The State Department thought this would be a good day for lifting its advisory warning US citizens against traveling abroad. Not that anyone wants us, since most of them have us on their shithole country list and won’t allow Americans in for fear of one of us starting a new Covid outbreak, an altogether reasonable assessment given the circumstances. 

In a bombshell announcement, New York State Attorney General Leticia James announced she was breaking up the National Rifle Association for fraudulent practices. Registered as a charitable foundation in New York since its founding in 1871, the NRA, according to charges brought by the State of New York, has been run by thieving pirates in suits for decades, with Wayne LaPierre and his 3 top lieutenants using NRA donations as their personal ATM machines to the tune of millions annually, living like decadent royalty on their members’ dime.

Trump naturally went ballistic over this attack on one of his greatest political allies, and immediately condemned “the New York elites” before urging the NRA to break the law and flee the jurisdiction for the badlands of Texas, something they are prohibited from doing while under litigation. Trump should know what happens next, same as what happened to the Trump Foundation. It gets dissolved, its assets redistributed to legitimate charities by the courts, and its principals banned for life from running a nonprofit organization in New York State. That happened to the Trump Foundation and the Trump family while he was President, about a thousand scandals ago.

Another NY judge handed Trump more bad news that day when he ruled that the man who was at that moment saying that (!!) “Joe Biden hurts God,” can in fact be sued by E. Jean Carroll for sexually assaulting her in the dressing room of Bergdorf Goodman department store, then a Federal judge in Washington dismissed the Republican lawsuit trying to forbid remote voting in the House of Representatives during the pandemic, wishing instead to force every member of Congress to gather close together during an airborne pandemic, even as several of their own have been infected.

There was a shakeup in the State Department again as the Special Envoy to Iran resigned and was immediately replaced by the Special Envoy to (!) Venezuela, signaling a sputtering end to any semblance of formal engagement with Iran, one more indication of a complete lack of foreign policy in the Middle East (Remember Jared’s Middle East peace plan? Neither does the Middle East.). Trump’s Middle Eastern buddy, Saudi Crown Prince Bone Saw was in the news again, this time for sending a hit squad to Canada to kill his cousin, sort of a hobby for the jaunty prince.

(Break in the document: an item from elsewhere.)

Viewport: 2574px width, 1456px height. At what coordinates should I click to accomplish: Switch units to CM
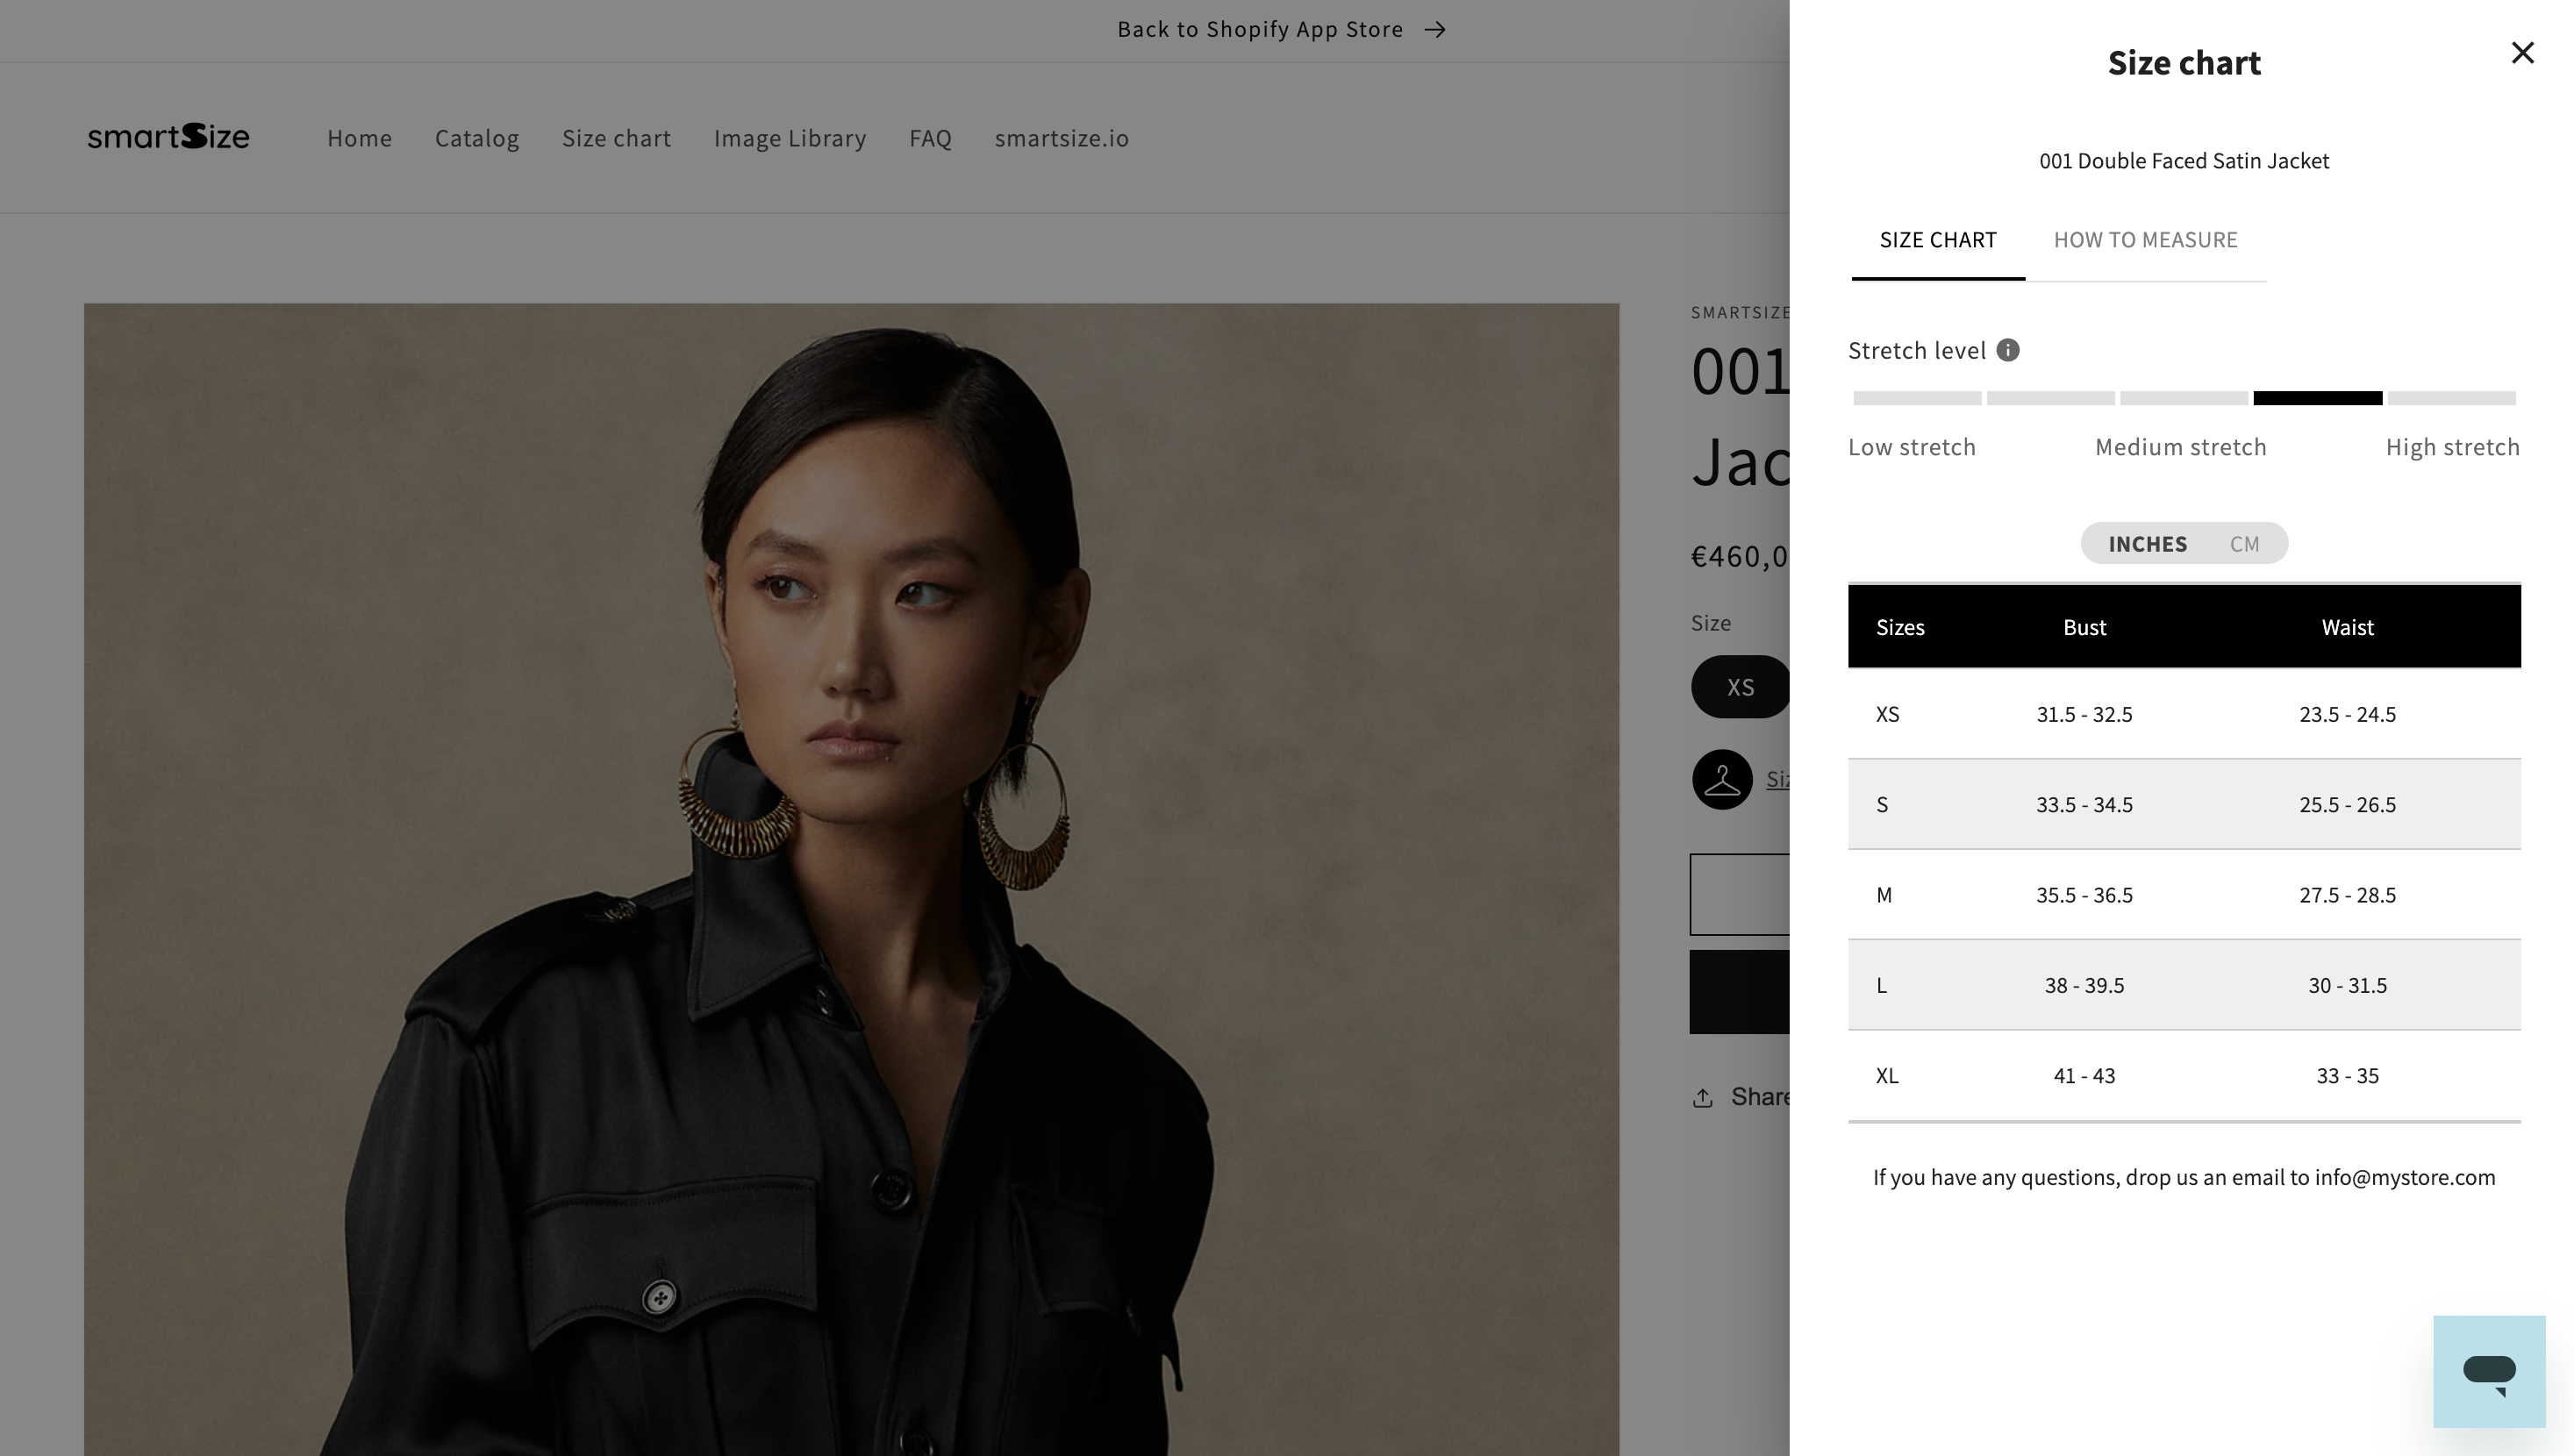pos(2244,544)
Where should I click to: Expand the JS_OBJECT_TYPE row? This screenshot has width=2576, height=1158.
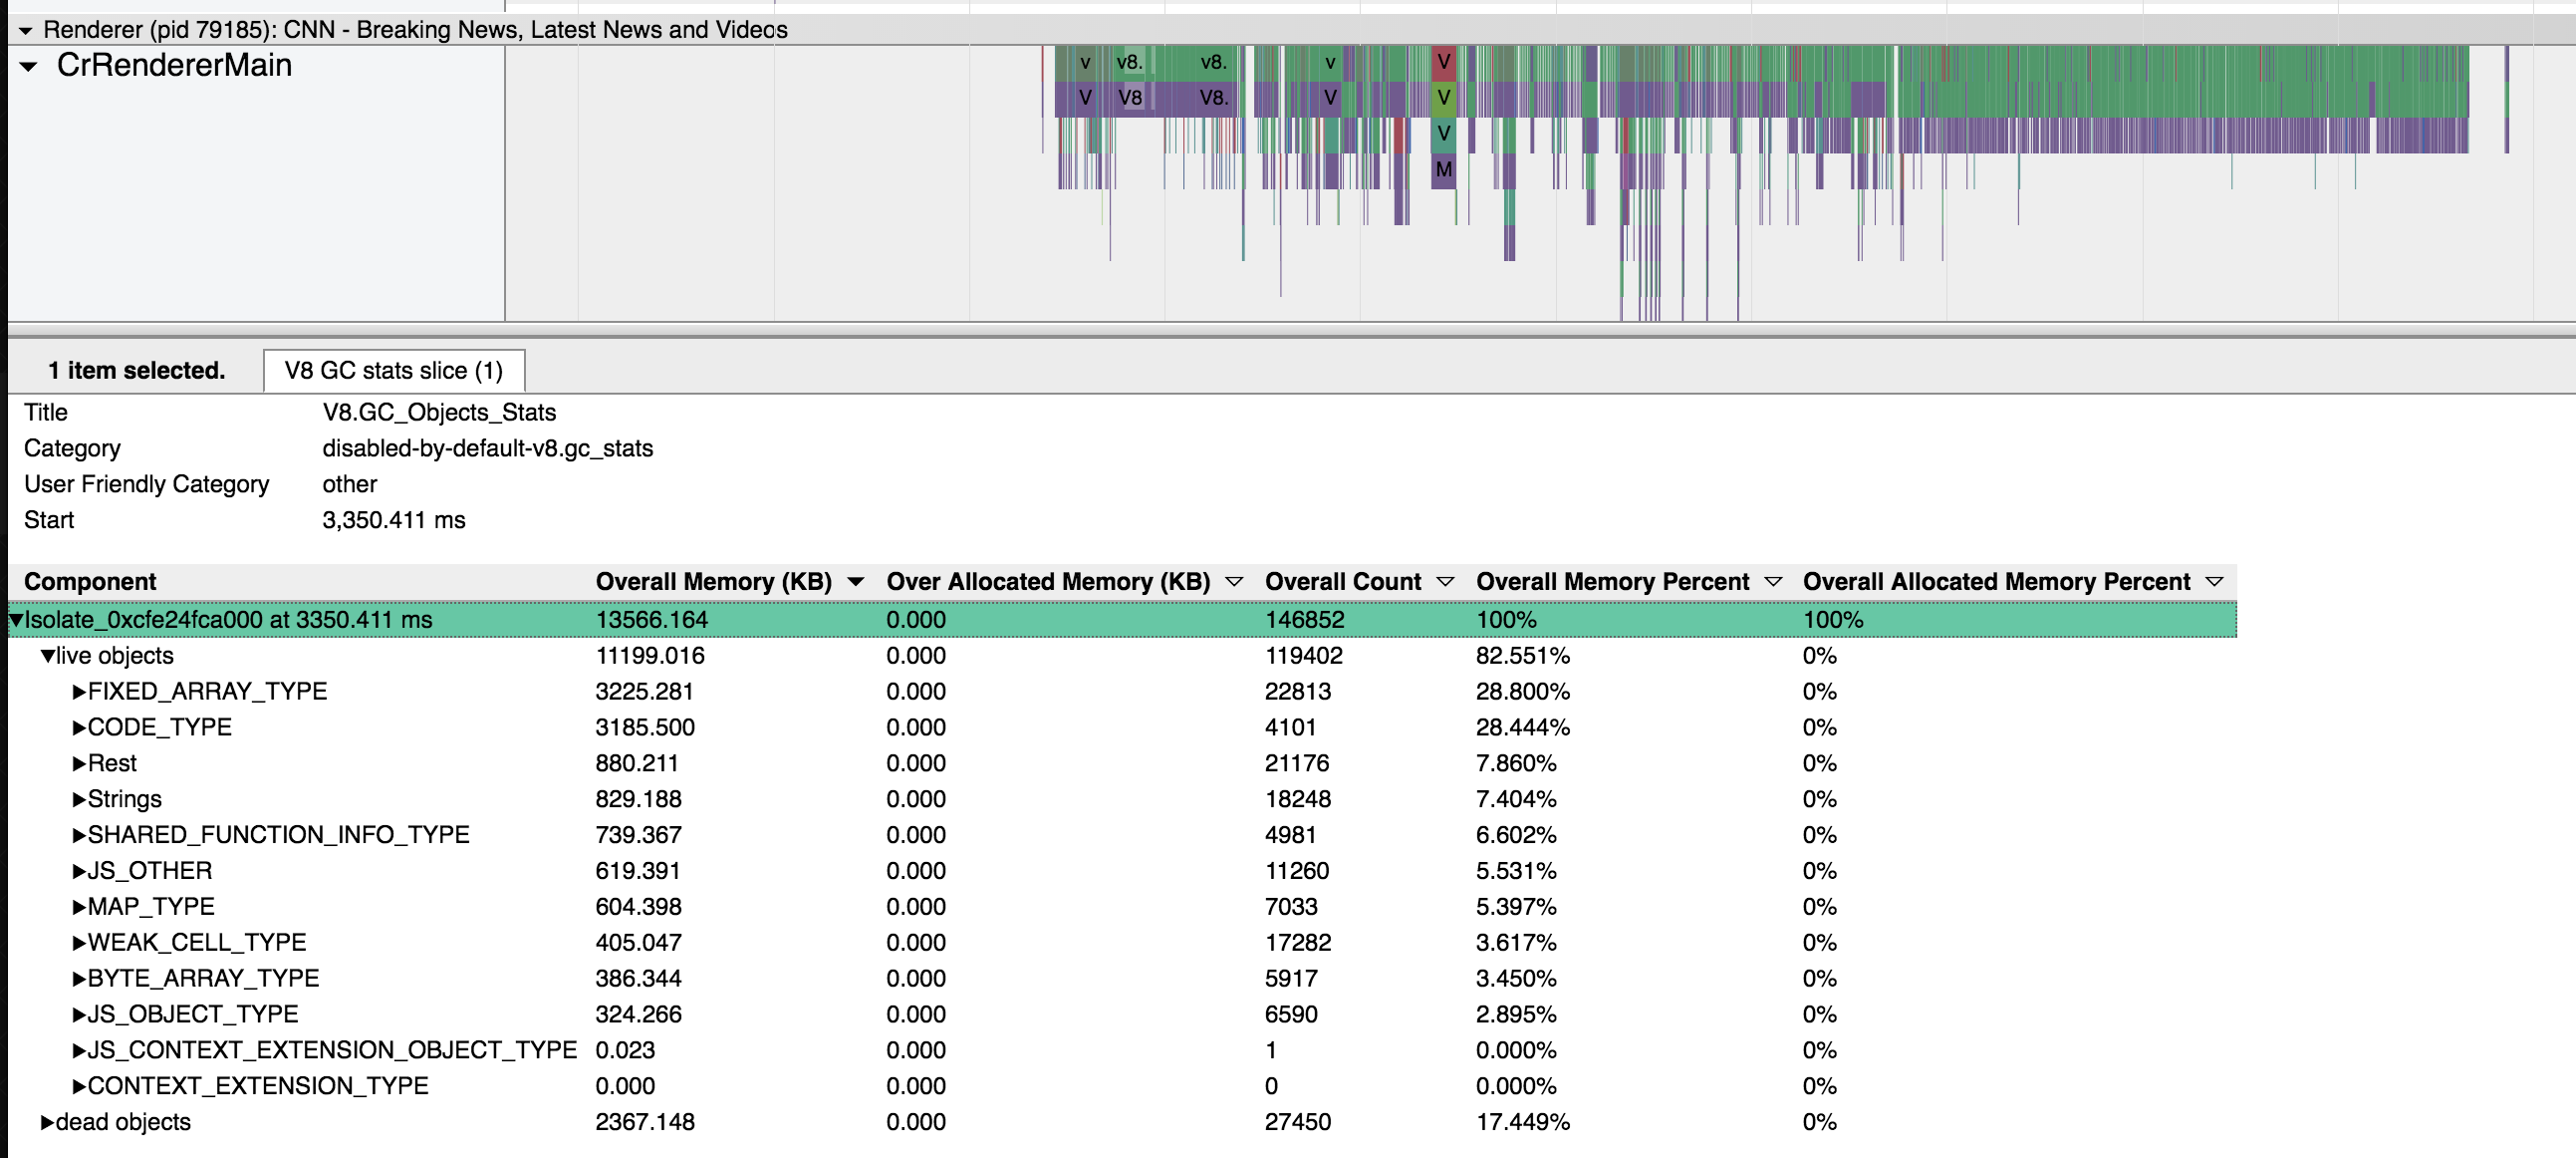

And speaking of the powder keg that is the Middle East, we learned that Trump’s advisers and military leaders hesitated to give him military options for every international crisis, fearing he might accidentally take us to war. Not only that, they deliberately informed their counterparts in foreign countries that they did not know what the President would do next. While perhaps setting a bad precedent for future presidents who aren’t crazy, this is at least reassuring that some adults remain in the room.

So we end the week with 160,660 dead, the second round of stimulus talks near collapse because rich men live in fear of poor men who are not desperate and a world where they have to pay for their own 3-Martini lunches, and Trump is taking his cue from Putin by saying we will have a vaccine magically available by election day, when no such thing is going to happen and everyone knows it. In Fauci we trust.